Brief: Convert the items, starting at the line containing "Click the orange filled cell" and ending at the last line of the items, into a numbered list with blank lines omitted. Leave the pictures out of your answer.

(Stored items)
◆ ◆ ◆ ◆ ◆ ◆ ◆

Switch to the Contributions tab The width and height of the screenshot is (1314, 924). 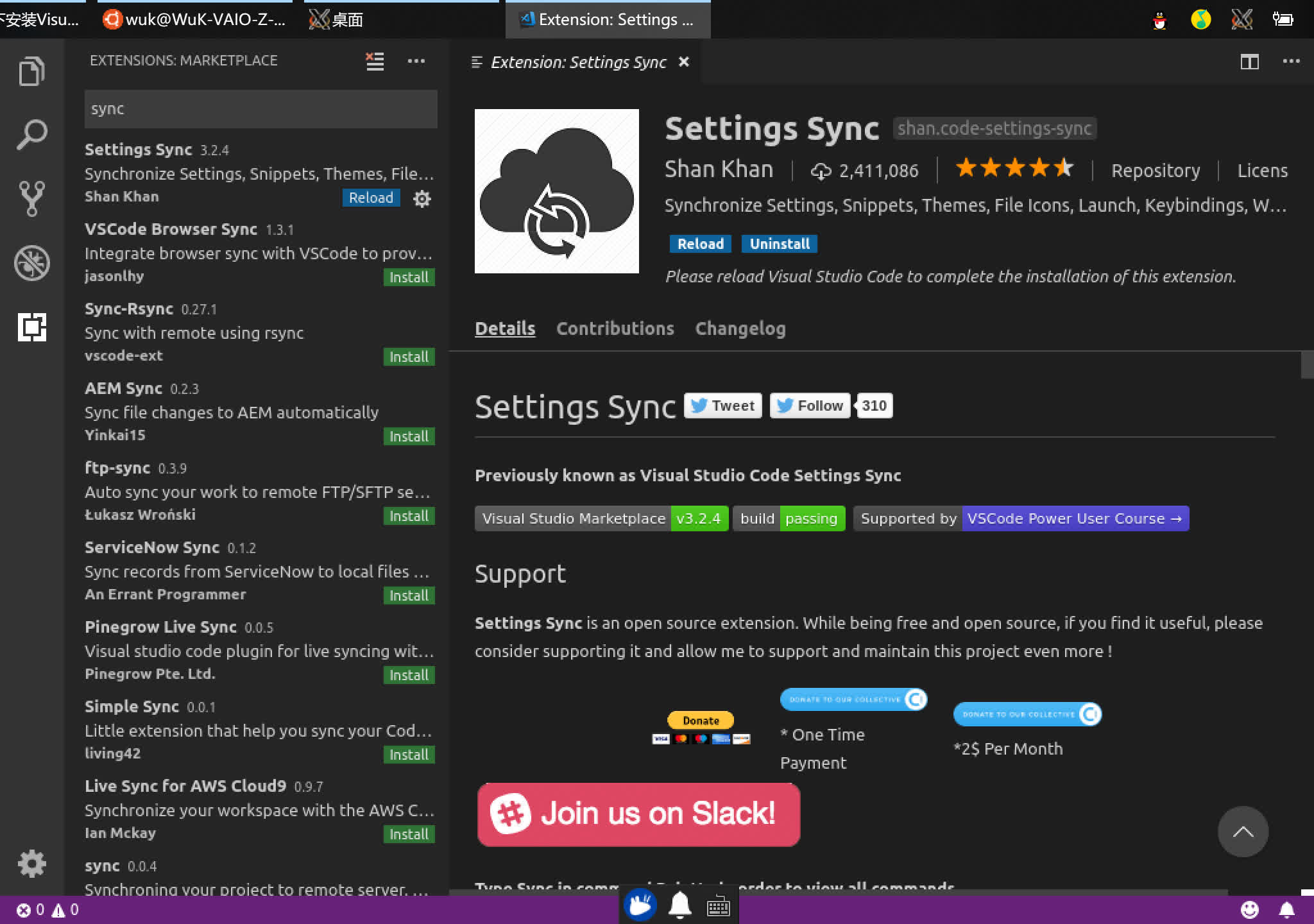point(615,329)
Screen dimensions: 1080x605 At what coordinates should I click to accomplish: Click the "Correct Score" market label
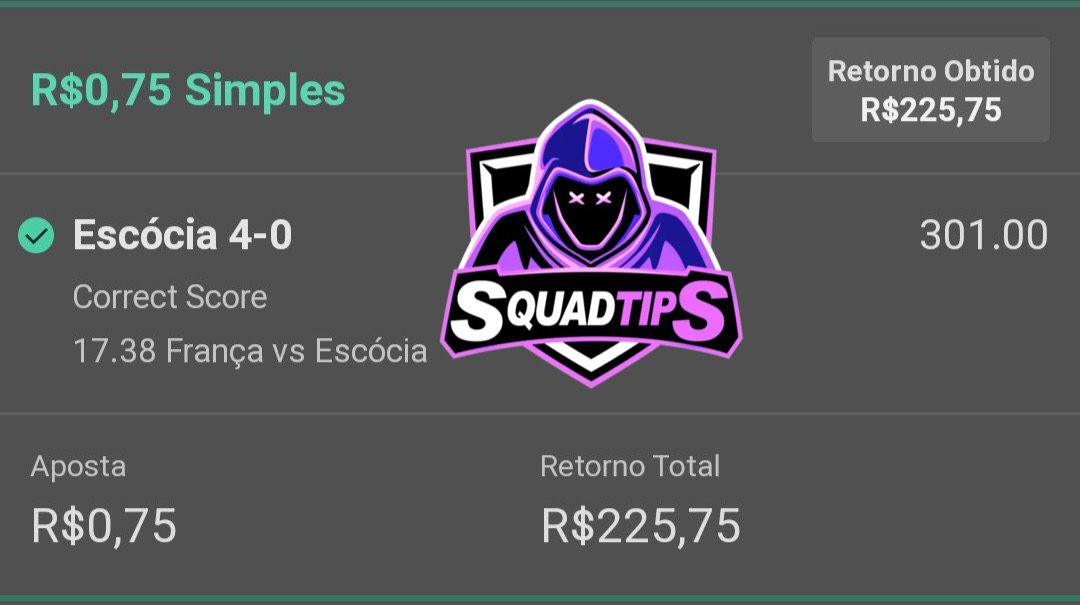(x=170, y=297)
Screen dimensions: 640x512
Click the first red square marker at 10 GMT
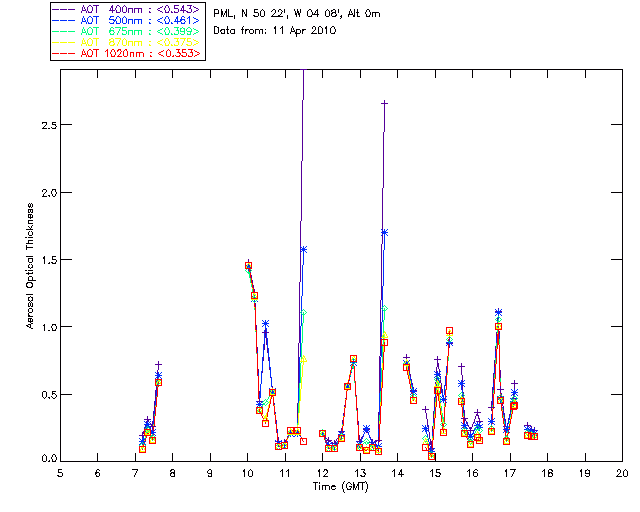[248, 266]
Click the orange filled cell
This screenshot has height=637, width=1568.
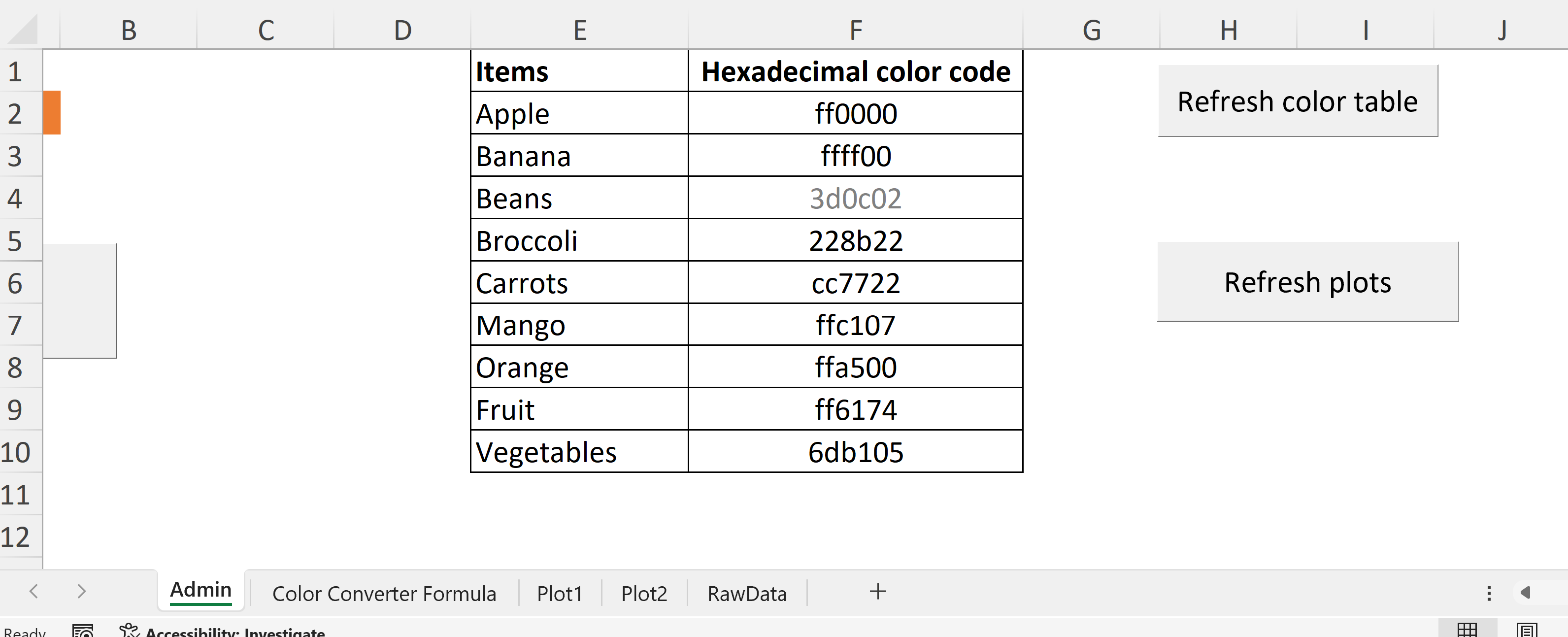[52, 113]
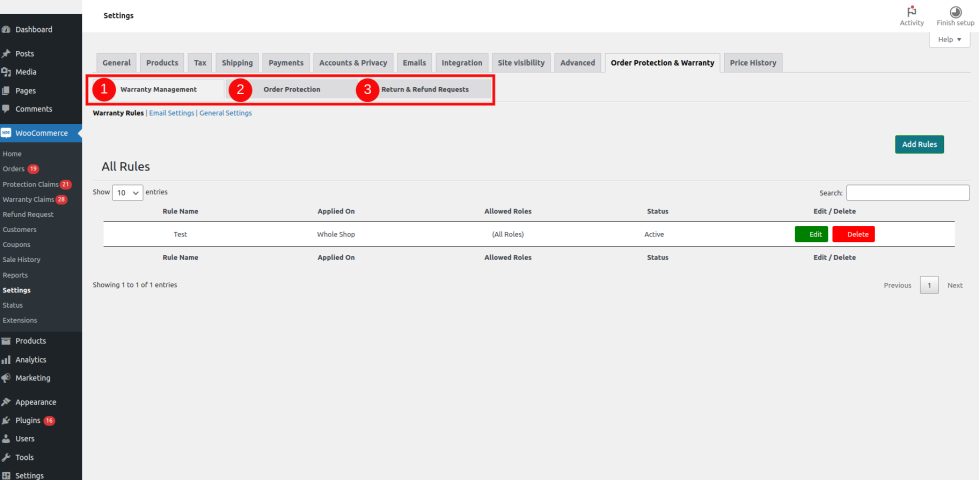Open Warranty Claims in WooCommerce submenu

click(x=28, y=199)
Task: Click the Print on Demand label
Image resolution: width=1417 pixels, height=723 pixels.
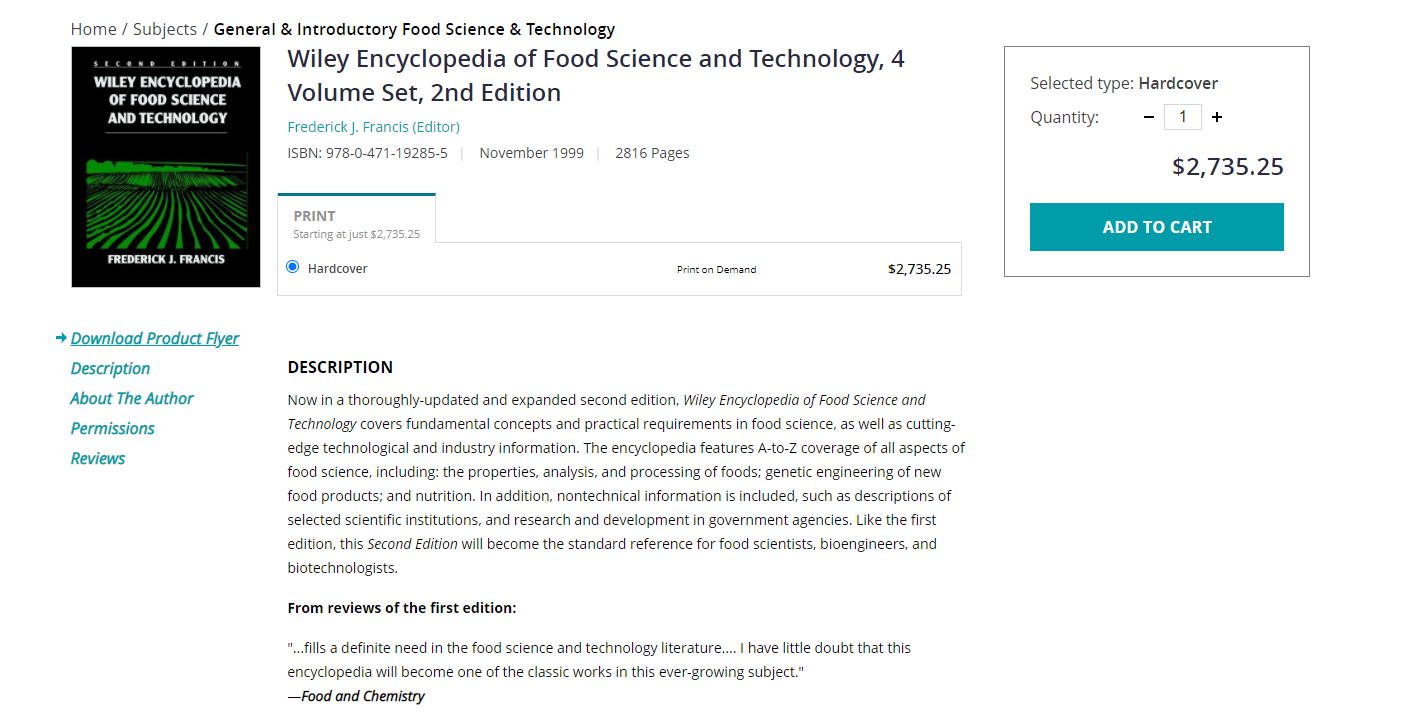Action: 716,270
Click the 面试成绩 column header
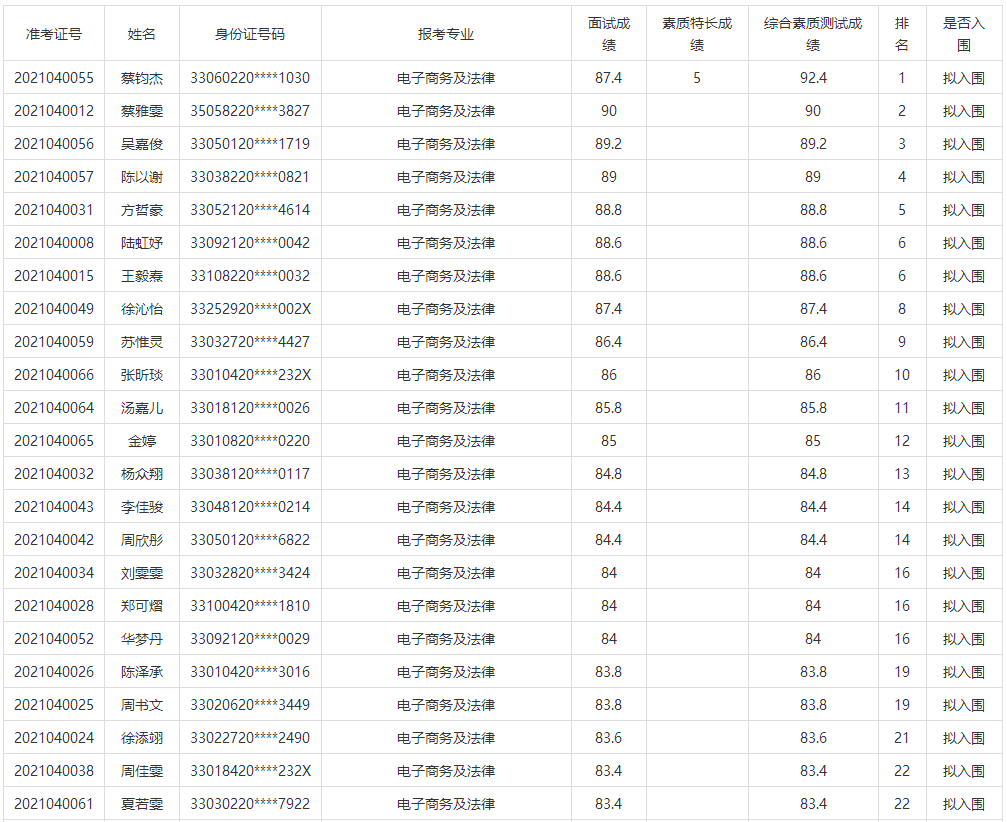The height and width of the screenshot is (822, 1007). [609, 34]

◆ ◆ ◆ ◆ ◆ ◆ ◆

Response below:
1. Click the orange filled cell
2. This screenshot has height=637, width=1568.
3. [52, 113]
4. Open Warranty Claims in WooCommerce submenu
5. click(x=28, y=199)
6. Task: Click the Print on Demand label
7. Image resolution: width=1417 pixels, height=723 pixels.
8. Action: 716,270
9. Click the 面试成绩 column header
10. The height and width of the screenshot is (822, 1007). [609, 34]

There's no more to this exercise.